TRY IT
Write out nothing but the lines from the one containing "Viewport: 819px width, 1456px height." through the last line below, both included, and without the pictures.

[Saved entries]
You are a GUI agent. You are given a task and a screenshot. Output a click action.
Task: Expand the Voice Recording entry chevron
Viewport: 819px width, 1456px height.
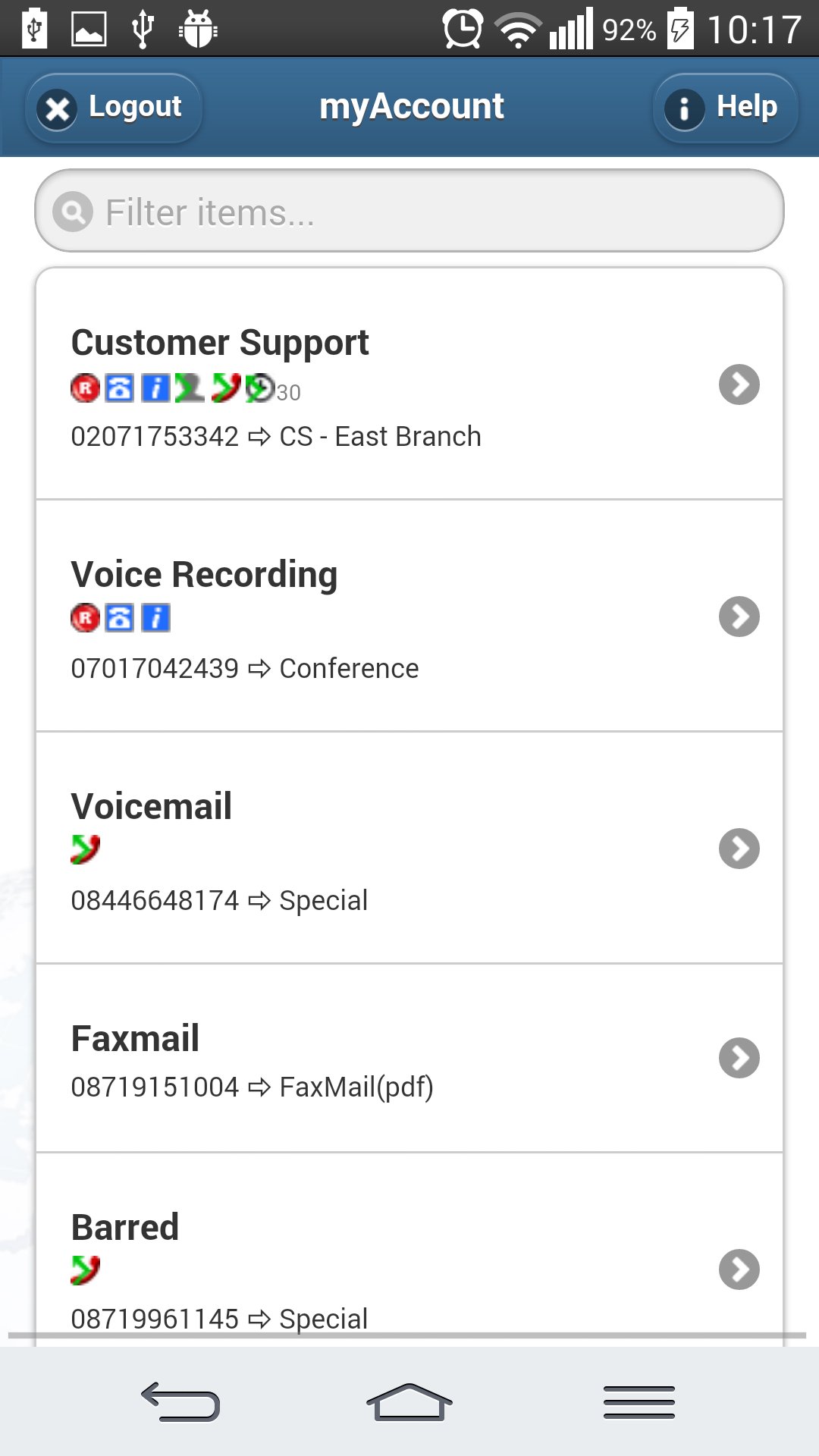tap(739, 617)
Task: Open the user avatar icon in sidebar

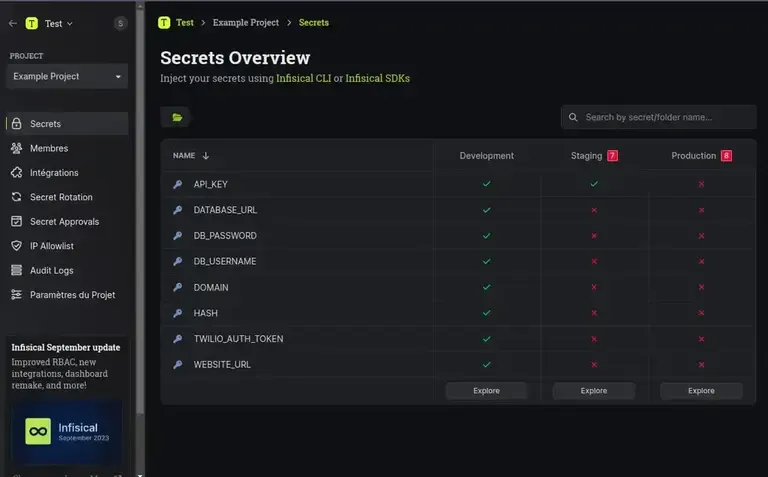Action: 121,23
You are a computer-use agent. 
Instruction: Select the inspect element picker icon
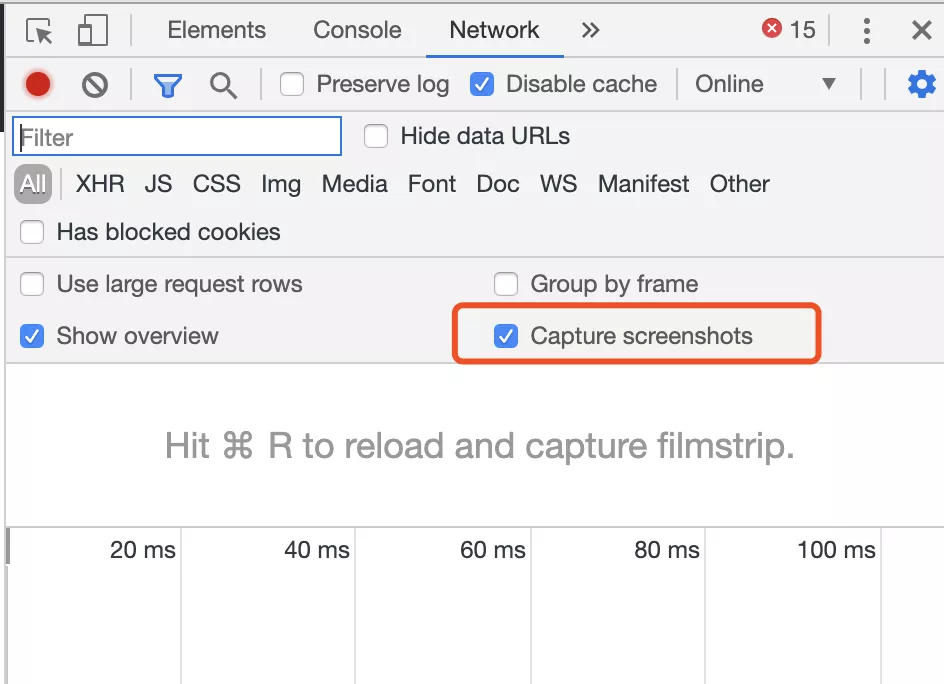click(x=40, y=31)
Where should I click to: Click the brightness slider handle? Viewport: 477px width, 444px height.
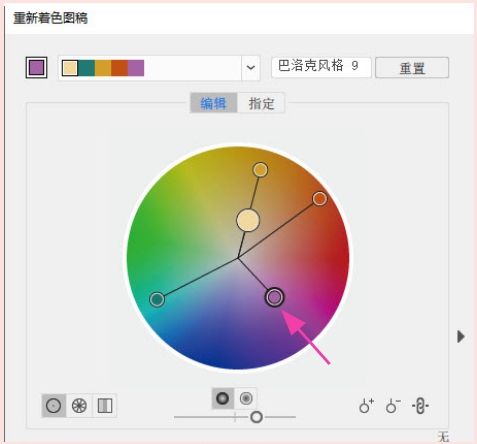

RESULT
Viewport: 819px width, 1456px height.
tap(739, 617)
Task: Open the user avatar icon in sidebar

Action: 121,23
You are a computer-use agent. 
Instruction: Select the inspect element picker icon
click(x=40, y=31)
Where should I click to: Click the brightness slider handle? Viewport: 477px width, 444px height.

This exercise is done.